KRISTT v. WHELAN


4 A.D.2d 195 (1957)

Milton J. Kristt, Individually and as a Representative of All Beneficiaries under a Deed of Trust, Dated December 28, 1943, Respondent-Appellant, v. John J. Whelan et al., as Trustees under a Deed of Trust, Dated December 28, 1943, Appellants-Respondents, and Andrew J. Haire, Jr., et al., as Executors of Andrew J. Haire, Deceased, et al., Respondents

Appellate Division of the Supreme Court of the State of New York, First Department.

June 25, 1957.


Attorney(s) appearing for the Case

Maurice Fixel of counsel (Kanton, Fixel & Rose, attorneys), for respondent-appellant.

Francis S. Bensel of counsel (W. Frederick Knecht with him on the brief; Kelley, Drye, Newhall & Maginnes, attorneys), for appellants-respondents and respondents.

BREITEL, J. P., FRANK and VALENTE, JJ., concur with McNALLY, J.; RABIN, J., dissents in part and votes to modify in opinion.


McNALLY, J.

Defendants appeal from that part of the judgment which awards a recovery on the first cause of action and plaintiff appeals from the part of the judgment which dismisses the third to sixth causes of action, inclusive. The second cause of action was dismissed voluntarily with prejudice. The first cause of action is for the recovery of a sum alleged to be due the plaintiff under the trust agreement herein. The third cause of action is for damages resulting from an alleged conspiracy to deprive plaintiff of his interest in the trust fund. The remaining causes of action are representative in character. The fourth and fifth causes of action are to declare invalid various modifications of the trust. The sixth cause of action is for the removal of the trustees named in the trust agreement for misconduct.

The original deed of trust was made December 28, 1943, between Haire Publishing Co., Inc. (hereinafter Haire) and Andrew J. Haire, John Whelan and Justin McCann, as trustees. Article Six (par. 3) provides for the right of Haire to amend the deed of trust by written instrument, provided the amendment does not operate to revest in Haire any of the trust assets, or to divest any beneficiary of his interest in the trust fund, or give any beneficiary any assignable or exchangeable interest in the trust in advance of the distributions thereby provided for.

> **ENTRIES SHOWN**:
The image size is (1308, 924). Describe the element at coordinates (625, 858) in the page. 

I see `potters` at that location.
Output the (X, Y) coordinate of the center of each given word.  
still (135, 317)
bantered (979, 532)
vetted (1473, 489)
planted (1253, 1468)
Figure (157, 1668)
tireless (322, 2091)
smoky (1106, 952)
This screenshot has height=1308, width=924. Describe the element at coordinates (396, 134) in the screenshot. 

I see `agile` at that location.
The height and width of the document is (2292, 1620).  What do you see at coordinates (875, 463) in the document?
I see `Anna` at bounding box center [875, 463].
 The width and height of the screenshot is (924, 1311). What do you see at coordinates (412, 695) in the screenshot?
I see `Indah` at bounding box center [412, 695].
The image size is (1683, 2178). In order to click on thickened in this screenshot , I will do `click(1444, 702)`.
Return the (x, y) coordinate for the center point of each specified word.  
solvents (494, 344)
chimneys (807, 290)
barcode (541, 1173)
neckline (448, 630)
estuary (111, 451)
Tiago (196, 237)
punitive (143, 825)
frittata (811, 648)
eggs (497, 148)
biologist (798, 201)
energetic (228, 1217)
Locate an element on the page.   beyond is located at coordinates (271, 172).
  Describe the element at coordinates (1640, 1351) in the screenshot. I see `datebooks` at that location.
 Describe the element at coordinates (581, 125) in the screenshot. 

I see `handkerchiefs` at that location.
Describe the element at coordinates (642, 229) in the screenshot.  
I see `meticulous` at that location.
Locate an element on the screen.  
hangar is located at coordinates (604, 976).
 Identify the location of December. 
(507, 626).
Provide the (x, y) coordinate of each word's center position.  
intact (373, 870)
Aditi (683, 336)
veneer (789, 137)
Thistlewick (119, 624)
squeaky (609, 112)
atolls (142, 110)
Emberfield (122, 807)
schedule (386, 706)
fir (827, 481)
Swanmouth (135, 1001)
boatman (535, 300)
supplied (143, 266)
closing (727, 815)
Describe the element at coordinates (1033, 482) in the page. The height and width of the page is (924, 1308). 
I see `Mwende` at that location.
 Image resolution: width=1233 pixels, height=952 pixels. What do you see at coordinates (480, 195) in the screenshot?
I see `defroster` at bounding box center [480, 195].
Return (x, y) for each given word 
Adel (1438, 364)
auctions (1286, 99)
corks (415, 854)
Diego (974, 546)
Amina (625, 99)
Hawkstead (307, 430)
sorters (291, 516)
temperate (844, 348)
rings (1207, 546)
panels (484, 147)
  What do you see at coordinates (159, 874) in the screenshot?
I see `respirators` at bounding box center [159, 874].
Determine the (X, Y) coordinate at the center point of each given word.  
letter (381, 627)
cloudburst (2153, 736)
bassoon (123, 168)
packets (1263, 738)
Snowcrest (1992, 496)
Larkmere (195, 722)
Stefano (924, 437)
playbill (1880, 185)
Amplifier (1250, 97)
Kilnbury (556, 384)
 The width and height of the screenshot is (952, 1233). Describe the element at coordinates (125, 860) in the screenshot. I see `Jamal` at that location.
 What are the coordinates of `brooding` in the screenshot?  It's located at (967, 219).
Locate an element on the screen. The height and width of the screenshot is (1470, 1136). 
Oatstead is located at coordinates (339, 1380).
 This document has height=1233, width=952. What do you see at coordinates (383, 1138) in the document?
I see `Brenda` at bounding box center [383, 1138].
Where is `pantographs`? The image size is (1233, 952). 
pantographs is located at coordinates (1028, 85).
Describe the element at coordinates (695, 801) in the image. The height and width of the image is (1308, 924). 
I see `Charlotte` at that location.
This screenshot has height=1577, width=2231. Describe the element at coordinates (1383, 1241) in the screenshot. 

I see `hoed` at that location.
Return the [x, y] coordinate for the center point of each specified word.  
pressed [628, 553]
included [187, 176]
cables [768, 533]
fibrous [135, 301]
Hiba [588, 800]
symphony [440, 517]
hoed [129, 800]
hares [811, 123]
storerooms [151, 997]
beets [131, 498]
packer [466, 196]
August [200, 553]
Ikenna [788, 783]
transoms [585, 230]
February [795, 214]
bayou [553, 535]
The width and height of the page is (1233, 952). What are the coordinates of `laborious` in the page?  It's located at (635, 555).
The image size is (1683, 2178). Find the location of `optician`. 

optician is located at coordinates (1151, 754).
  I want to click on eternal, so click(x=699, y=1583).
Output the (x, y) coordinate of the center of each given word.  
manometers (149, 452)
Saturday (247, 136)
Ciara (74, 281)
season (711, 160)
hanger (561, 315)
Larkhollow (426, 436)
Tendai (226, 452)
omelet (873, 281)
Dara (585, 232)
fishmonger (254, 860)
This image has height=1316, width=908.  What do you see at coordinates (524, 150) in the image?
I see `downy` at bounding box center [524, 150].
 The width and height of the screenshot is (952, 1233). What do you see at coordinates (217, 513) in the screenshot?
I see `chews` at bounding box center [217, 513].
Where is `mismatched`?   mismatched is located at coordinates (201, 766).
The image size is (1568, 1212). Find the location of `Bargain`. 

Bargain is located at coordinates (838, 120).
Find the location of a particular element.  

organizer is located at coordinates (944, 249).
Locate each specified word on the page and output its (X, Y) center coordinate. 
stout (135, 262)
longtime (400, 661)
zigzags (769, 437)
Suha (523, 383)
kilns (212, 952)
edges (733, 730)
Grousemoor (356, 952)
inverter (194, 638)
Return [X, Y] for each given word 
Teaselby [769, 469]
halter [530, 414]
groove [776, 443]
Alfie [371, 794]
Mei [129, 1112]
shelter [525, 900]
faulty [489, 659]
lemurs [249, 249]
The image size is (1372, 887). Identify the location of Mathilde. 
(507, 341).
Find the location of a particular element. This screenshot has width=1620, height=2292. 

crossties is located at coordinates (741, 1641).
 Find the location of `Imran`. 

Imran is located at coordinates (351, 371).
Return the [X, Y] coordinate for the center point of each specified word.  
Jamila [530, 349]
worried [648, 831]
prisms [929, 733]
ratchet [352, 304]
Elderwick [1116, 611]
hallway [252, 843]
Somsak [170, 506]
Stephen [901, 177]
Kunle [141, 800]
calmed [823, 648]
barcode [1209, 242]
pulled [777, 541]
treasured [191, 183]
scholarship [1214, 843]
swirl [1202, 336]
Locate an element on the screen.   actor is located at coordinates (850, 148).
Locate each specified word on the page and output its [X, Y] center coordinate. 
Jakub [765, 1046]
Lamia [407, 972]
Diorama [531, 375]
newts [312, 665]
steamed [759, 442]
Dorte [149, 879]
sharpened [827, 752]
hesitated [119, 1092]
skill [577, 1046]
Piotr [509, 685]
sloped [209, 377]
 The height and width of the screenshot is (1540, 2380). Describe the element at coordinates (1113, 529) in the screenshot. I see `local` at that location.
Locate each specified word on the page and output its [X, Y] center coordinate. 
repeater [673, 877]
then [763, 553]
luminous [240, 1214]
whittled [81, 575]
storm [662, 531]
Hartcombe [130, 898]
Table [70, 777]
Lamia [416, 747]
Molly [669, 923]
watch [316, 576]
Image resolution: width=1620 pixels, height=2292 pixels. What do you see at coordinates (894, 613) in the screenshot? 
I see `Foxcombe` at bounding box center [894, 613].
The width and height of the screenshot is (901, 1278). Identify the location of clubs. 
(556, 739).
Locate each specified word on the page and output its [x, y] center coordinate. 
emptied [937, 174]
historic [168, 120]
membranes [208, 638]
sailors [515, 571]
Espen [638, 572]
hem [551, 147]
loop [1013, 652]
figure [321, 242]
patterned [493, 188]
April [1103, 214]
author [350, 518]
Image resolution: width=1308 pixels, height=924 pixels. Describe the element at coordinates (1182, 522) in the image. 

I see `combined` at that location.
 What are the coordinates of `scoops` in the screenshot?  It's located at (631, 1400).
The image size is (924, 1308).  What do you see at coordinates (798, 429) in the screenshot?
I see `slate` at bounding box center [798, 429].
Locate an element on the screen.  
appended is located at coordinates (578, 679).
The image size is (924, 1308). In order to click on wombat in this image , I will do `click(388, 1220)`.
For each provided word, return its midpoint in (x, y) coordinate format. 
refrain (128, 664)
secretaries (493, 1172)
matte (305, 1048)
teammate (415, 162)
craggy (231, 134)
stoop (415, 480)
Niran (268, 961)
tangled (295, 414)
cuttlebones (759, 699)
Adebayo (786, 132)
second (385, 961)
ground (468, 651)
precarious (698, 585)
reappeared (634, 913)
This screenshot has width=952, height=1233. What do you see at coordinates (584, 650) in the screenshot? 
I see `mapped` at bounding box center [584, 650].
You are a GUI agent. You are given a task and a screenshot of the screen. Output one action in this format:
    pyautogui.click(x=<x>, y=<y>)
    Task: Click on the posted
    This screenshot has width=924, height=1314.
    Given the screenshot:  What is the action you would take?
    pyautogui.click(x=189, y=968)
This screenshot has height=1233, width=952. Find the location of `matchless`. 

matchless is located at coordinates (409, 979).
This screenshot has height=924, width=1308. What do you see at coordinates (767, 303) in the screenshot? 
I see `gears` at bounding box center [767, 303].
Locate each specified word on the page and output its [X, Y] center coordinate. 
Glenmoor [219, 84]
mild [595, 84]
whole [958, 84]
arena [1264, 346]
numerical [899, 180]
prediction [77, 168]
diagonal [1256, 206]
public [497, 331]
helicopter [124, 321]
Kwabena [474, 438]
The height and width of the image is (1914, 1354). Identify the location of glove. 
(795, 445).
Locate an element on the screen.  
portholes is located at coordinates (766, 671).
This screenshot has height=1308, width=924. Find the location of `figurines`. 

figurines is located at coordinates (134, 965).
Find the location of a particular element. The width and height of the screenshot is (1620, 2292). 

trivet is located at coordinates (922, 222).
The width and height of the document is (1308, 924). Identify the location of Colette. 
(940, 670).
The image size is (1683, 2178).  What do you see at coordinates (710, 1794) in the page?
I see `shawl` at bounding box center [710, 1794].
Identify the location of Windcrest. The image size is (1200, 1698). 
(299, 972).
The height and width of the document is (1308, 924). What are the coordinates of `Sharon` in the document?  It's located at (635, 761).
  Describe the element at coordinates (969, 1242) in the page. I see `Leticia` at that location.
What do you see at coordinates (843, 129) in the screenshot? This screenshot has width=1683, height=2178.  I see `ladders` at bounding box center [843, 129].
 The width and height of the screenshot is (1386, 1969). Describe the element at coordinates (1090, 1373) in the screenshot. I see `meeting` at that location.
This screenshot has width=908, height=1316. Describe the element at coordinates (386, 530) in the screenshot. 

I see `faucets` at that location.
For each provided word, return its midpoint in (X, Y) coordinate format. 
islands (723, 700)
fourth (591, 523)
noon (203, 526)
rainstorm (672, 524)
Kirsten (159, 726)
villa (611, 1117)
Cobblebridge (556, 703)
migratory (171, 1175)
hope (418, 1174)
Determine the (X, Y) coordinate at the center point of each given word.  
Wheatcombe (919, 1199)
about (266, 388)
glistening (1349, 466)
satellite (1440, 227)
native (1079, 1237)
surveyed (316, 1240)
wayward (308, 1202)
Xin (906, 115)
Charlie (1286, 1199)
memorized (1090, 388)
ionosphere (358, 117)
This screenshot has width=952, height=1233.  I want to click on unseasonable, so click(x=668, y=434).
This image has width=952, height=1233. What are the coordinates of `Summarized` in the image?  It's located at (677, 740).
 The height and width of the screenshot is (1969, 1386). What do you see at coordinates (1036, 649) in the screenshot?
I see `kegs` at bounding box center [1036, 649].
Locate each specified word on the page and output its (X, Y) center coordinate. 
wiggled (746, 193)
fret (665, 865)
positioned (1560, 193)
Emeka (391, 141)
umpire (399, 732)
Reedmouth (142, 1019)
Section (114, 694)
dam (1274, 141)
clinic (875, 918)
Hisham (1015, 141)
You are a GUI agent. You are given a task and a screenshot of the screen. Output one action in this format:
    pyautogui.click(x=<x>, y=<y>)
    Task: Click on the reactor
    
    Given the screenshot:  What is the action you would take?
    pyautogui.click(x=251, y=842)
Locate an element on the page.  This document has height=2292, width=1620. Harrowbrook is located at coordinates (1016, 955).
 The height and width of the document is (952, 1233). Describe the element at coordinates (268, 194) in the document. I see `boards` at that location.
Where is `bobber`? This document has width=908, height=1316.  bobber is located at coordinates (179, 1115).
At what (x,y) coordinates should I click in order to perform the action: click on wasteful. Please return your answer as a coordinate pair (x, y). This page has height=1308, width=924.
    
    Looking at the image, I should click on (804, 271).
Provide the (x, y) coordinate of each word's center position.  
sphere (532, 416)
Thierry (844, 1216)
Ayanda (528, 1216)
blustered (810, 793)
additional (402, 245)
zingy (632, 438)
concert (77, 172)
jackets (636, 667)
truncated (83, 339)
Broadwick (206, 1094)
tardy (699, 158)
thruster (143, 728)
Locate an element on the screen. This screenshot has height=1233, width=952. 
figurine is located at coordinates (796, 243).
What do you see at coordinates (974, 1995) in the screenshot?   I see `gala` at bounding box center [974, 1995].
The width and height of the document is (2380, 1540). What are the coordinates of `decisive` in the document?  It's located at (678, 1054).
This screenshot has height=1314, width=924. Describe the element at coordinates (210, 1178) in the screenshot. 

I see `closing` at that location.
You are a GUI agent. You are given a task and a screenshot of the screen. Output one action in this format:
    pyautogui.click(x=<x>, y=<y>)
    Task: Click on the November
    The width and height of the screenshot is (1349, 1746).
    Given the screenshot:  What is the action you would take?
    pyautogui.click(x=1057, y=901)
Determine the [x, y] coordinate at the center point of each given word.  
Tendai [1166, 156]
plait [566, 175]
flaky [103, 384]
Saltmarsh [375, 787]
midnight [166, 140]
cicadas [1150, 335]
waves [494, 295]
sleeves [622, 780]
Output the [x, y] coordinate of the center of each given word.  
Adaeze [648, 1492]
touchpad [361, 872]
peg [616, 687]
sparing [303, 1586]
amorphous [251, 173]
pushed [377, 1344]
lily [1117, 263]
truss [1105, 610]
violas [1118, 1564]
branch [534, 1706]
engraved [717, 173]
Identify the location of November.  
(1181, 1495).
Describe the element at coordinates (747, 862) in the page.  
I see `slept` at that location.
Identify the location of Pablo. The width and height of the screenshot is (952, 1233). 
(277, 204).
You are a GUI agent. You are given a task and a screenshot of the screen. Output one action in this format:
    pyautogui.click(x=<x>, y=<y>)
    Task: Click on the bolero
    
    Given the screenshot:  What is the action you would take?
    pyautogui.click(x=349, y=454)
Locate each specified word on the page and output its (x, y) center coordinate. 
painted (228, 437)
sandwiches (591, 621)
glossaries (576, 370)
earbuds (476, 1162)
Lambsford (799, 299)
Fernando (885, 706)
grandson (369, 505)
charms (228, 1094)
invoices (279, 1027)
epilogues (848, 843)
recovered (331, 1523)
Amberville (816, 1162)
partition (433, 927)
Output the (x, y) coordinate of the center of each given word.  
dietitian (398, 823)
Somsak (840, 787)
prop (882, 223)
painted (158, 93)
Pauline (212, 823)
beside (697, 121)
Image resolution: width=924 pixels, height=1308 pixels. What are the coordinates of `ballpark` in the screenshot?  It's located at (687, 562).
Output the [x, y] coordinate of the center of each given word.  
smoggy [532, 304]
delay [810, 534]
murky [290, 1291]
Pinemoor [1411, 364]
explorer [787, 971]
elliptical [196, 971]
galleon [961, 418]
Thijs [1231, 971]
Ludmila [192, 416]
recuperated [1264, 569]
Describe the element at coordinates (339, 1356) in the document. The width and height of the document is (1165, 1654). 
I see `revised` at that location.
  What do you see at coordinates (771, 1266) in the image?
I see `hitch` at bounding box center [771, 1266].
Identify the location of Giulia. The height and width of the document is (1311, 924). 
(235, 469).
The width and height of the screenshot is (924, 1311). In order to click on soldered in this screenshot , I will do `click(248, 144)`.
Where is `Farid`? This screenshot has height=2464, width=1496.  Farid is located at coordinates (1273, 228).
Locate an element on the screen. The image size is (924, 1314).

> **REQUIREMENTS**:
- A) Under Article Six of the deed of trust in the court opinion, what conditions must an amendment by Haire satisfy? Answer in one to three sentences.
- B) Write out the lines of the listing from the line containing "Broadwick (206, 1094)" up to and including the line containing "The width and height of the document is (2380, 1540).".
The listing and the court opinion come from separate, unrelated sources.

> **RESPONSES BY TASK**:
- A) Haire may amend the deed of trust only by written instrument. The amendment must not revest any trust assets in Haire, divest any beneficiary of his interest in the trust fund, or give any beneficiary an assignable or exchangeable interest in the trust ahead of the distributions the deed provides for.

- B)
Broadwick (206, 1094)
tardy (699, 158)
thruster (143, 728)
Locate an element on the screen. This screenshot has height=1233, width=952. 
figurine is located at coordinates (796, 243).
What do you see at coordinates (974, 1995) in the screenshot?   I see `gala` at bounding box center [974, 1995].
The width and height of the document is (2380, 1540). What are the coordinates of `decisive` in the document?  It's located at (678, 1054).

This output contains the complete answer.